層の厚さといい、シングルスとダブルス両方をこなせる選手たちのたくましさといい、総合力に差があったことは否めない。
日本に「二枚看板」を脅かす選手がいれば、伊達に代えて起用する選択肢が浮上したはずだ。しかし、その有力候補であった土居も経験不足は明らかで、2-1と王手をかけた場面での起用は現実的ではなかった。
それでも、国別ランキング7位の日本が、3位のロシアに冷や汗をかかせたのは事実。なかでも森田の奮闘は今後のフェド杯、個人戦での活躍に大きな期待を持たせるものだった。
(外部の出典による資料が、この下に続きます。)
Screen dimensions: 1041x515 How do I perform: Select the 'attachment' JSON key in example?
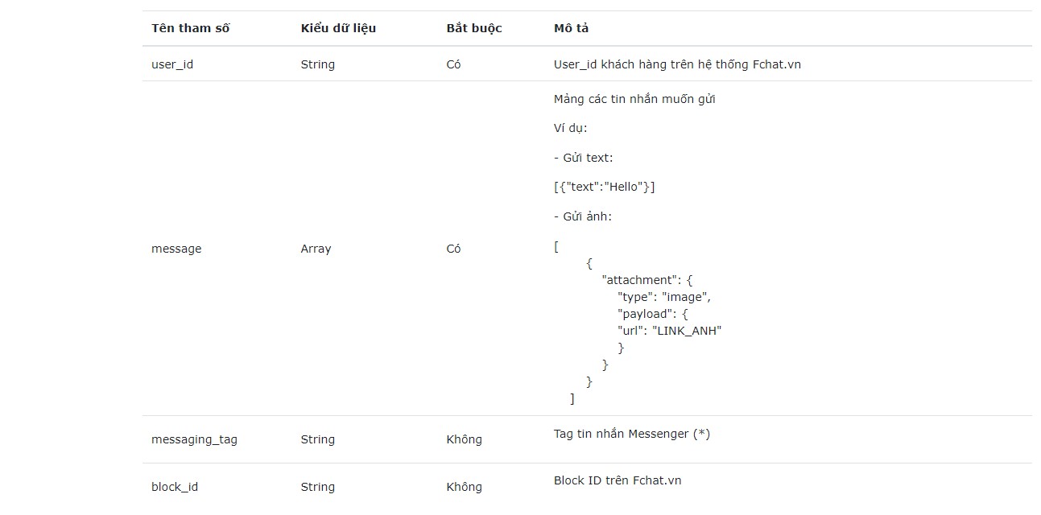pyautogui.click(x=639, y=279)
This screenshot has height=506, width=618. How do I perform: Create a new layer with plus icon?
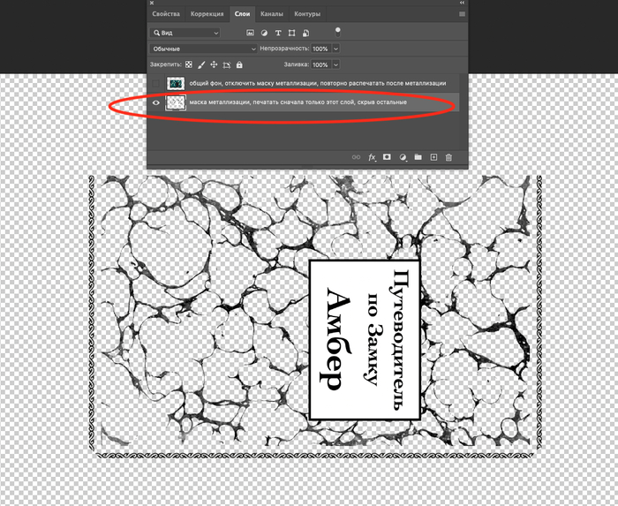pos(433,157)
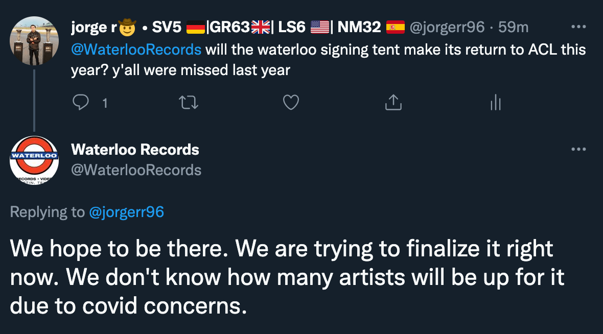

今季、森田は元世界ランキング1位のアナ・イバノビッチ(セルビア)を破るなど、好調を続けている。全豪の3回戦ではセリーナ・ウィリアムズ(米国)に敗れたが、第2セットは3-0と先行するなど、その足元にしっかりと食らいついた。飛躍の予感は、まさに大会ごとに大きくなっている。2013年は彼女にとって大事なシーズンになるだろう。
森田と伊達に続く3番手の育成は急務と言える。22歳の森田を柱に、ともに21歳の土居と奈良くるみが脇を固め、切り札として伊達が控える。これが今考えられる理想型だ。
土居と奈良が森田の背中を追っていけば、日本はいいチームになる。「奇跡」を起こすのは、そのときだろう。
※フェドカップは女子の国別対抗戦。初日にシングルス2試合、翌日は対戦相手を入れ替えてシングルス2試合を行い、最後にダブルス1試合。計5試合で3勝したチームの勝利となる(選手は単複兼ねて出場できる)。なお、世界ランキングは、試合時点でのもの。